De ontmoeting van Maria en Elisabet
39Kort daarna ging Maria op reis. Ze haastte zich naar het bergland, naar een stad in Juda. 40Ze ging het huis van Zacharias binnen en begroette Elisabet. 41Toen Elisabet Maria’s begroeting hoorde, sprong het kind op in haar schoot. Zij werd vervuld met de heilige Geest 42en riep luid: ‘Je bent de meest gezegende van alle vrouwen en gezegend is het kind dat je draagt! 43Waaraan heb ik het te danken dat de moeder van mijn Heer naar mij toekomt? 44Want toen ik je groet hoorde, sprong het kind van blijdschap op in mijn schoot. 45Gelukkig is zij die geloofd heeft dat in vervulling zal gaan wat haar door de Heer gezegd is.’
46Maria antwoordde:
‘Mijn ziel prijst de Heer,
47mijn hart juicht om God, mijn Redder.
48Want hij heeft op mij zijn ogen laten rusten,
op mij, zijn onaanzienlijke dienares.
Van nu af aan zal elk geslacht
mij gelukkig prijzen,
49omdat de machtige God
grootse dingen voor mij heeft gedaan.
Zijn naam is heilig.
50Hij is barmhartig
van geslacht tot geslacht
voor wie hem eerbiedigen.
51Hij heeft zijn kracht getoond:
hoogmoedigen heeft hij uiteengejaagd,
hun plannen verijdeld.
52Machtigen heeft hij van hun troon gestoten,
maar geringen heeft hij verheven.
53Hongerenden heeft hij met alle goeds overladen,
maar rijken heeft hij weggestuurd, met lege handen.

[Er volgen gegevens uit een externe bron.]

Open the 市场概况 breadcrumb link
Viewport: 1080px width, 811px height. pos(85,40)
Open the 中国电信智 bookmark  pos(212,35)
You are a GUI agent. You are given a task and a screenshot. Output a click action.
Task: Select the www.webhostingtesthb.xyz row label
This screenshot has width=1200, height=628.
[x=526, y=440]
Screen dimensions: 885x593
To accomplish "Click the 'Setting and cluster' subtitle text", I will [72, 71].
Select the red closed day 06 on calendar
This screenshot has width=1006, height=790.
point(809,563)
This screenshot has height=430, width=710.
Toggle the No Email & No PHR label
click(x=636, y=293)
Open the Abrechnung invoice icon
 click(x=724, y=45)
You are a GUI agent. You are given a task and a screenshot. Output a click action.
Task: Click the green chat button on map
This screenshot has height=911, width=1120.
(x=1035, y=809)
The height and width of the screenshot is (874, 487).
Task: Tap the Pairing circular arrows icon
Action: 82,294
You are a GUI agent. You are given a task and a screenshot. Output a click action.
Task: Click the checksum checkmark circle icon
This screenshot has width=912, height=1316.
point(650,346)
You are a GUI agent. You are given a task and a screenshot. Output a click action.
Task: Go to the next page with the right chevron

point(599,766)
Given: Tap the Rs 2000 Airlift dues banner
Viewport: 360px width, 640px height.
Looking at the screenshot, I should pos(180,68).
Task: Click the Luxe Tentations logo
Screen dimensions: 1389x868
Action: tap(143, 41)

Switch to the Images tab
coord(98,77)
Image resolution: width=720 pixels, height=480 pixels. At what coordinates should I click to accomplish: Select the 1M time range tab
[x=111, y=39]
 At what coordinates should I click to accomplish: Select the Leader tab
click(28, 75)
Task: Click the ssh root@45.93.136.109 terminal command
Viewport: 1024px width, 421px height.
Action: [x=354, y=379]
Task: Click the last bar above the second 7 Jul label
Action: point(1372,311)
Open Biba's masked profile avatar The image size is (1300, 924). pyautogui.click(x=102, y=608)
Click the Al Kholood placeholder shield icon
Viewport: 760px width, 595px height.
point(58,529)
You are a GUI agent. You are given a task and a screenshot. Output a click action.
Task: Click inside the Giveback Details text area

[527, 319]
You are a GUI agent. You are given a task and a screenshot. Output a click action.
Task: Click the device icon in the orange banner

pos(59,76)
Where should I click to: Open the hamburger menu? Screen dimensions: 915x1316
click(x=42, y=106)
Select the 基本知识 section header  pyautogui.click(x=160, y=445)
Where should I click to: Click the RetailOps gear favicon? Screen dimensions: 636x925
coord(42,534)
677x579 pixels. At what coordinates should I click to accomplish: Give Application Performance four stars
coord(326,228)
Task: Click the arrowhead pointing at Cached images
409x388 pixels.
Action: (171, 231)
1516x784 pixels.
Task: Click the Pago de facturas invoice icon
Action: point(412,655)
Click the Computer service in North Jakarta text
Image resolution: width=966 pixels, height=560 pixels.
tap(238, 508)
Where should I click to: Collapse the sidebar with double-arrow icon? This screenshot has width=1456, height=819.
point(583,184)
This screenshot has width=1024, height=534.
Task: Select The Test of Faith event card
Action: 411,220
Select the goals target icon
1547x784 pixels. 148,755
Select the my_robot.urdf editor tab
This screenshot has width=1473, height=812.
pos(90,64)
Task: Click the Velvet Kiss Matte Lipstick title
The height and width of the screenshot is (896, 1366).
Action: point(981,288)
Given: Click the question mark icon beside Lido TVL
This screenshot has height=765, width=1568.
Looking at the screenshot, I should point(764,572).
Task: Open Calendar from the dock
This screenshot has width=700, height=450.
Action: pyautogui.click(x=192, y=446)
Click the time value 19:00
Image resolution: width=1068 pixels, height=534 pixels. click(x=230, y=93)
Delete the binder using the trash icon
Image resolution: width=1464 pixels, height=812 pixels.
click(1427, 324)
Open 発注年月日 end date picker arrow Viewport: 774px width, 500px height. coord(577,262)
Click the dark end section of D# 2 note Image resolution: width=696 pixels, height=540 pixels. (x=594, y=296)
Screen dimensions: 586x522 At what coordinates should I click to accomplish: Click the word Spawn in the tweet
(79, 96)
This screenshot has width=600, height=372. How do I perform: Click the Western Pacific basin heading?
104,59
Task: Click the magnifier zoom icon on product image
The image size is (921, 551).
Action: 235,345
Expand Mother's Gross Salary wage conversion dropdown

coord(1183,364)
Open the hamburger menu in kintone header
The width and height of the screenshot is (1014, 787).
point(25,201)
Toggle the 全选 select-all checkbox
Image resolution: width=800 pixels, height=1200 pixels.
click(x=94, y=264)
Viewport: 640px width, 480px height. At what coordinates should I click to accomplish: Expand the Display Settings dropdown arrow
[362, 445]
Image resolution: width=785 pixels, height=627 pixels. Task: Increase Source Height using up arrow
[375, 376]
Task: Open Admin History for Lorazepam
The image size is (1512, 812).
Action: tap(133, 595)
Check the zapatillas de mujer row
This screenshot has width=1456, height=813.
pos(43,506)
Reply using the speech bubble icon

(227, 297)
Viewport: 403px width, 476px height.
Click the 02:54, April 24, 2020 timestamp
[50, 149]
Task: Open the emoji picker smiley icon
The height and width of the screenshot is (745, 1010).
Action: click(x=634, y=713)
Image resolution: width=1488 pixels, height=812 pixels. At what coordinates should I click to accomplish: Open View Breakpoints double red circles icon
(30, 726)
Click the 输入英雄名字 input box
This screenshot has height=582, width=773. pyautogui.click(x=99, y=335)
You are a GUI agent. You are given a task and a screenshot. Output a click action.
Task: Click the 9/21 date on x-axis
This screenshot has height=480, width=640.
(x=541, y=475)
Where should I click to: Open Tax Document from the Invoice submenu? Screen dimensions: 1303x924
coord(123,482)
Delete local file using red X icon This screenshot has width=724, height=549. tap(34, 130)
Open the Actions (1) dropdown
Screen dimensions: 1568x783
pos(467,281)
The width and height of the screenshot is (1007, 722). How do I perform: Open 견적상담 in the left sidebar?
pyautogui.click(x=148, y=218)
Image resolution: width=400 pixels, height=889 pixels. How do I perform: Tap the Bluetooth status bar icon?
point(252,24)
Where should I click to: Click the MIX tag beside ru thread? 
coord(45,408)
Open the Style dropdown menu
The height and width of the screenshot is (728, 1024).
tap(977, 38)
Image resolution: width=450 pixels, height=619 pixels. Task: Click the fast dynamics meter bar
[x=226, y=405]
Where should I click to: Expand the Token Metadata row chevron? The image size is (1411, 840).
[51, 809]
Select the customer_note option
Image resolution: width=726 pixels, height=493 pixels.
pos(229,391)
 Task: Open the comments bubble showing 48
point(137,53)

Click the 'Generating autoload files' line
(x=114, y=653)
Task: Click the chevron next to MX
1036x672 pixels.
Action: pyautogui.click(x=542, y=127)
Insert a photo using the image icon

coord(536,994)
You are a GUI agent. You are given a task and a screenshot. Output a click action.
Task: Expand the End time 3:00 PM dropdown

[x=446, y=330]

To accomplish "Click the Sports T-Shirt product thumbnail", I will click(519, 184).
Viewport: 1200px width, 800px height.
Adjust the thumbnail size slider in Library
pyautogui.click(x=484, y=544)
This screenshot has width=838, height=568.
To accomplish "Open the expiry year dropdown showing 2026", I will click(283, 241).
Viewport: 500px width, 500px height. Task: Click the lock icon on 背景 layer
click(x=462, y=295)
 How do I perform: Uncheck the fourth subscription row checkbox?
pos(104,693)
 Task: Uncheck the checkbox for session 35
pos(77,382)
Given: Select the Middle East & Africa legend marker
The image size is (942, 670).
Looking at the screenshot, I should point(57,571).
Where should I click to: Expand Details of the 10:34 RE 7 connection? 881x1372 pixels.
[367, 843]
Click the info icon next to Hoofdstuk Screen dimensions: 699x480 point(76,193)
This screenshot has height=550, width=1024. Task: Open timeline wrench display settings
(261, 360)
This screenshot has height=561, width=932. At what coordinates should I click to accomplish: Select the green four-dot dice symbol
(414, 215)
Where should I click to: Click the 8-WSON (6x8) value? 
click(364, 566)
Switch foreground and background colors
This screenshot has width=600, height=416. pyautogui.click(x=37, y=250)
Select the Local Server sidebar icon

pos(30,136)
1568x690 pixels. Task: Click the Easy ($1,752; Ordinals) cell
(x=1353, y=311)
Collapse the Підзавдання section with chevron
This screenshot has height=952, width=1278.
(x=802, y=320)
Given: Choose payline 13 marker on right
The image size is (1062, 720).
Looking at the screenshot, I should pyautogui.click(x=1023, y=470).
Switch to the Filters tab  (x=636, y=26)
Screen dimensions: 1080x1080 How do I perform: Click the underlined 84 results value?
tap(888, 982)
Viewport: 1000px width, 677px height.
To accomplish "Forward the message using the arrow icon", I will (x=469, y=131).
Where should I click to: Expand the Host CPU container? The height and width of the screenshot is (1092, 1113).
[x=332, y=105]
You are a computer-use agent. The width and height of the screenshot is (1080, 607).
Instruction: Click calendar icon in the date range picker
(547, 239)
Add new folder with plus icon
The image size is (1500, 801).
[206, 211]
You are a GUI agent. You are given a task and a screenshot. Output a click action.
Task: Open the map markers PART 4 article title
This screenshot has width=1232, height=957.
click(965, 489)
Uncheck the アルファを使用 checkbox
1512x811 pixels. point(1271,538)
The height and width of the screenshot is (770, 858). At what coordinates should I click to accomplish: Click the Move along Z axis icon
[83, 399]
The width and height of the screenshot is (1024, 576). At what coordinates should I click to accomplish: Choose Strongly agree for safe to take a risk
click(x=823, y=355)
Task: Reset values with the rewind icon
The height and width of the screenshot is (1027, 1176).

54Hij is zijn dienaar Israël te hulp gekomen,
om zijn barmhartigheid te bewijzen,
55zoals hij aan onze voorvaders had beloofd,
aan Abraham en zijn nakomelingen, voor altijd.’
56Maria bleef ongeveer drie maanden bij Elisabet; daarna ging ze naar huis terug.
De geboorte en de besnijdenis van Johannes
57Toen voor Elisabet de tijd gekomen was om te bevallen, bracht ze een zoon ter wereld. 58Buren en familieleden die hoorden hoe goed de Heer voor haar geweest was, deelden in haar vreugde.
59Toen het kind acht dagen oud was, kwamen ze het besnijden. Ze wilden hem Zacharias noemen, naar zijn vader. 60Maar zijn moeder zei: ‘Nee, Johannes moet hij heten.’ 61‘Maar niemand in de familie heet zo,’ antwoordden ze haar. 62Ze beduidden zijn vader te laten weten hoe hij het kind wilde noemen. 63Hij vroeg om een lei en schreef daarop: ‘Johannes is zijn naam.’ Iedereen was verbaasd. 64Op datzelfde moment kon Zacharias weer spreken en hij begon God te danken. 65De mensen daar waren allemaal diep onder de indruk en in het hele bergland van Judea werd gesproken over alles wat er gebeurd was. 66Wie ervan hoorde, dacht bij zichzelf: ‘Wat zal er van dat kind worden?’ Want het was duidelijk dat hij onder bescherming van de Heer stond.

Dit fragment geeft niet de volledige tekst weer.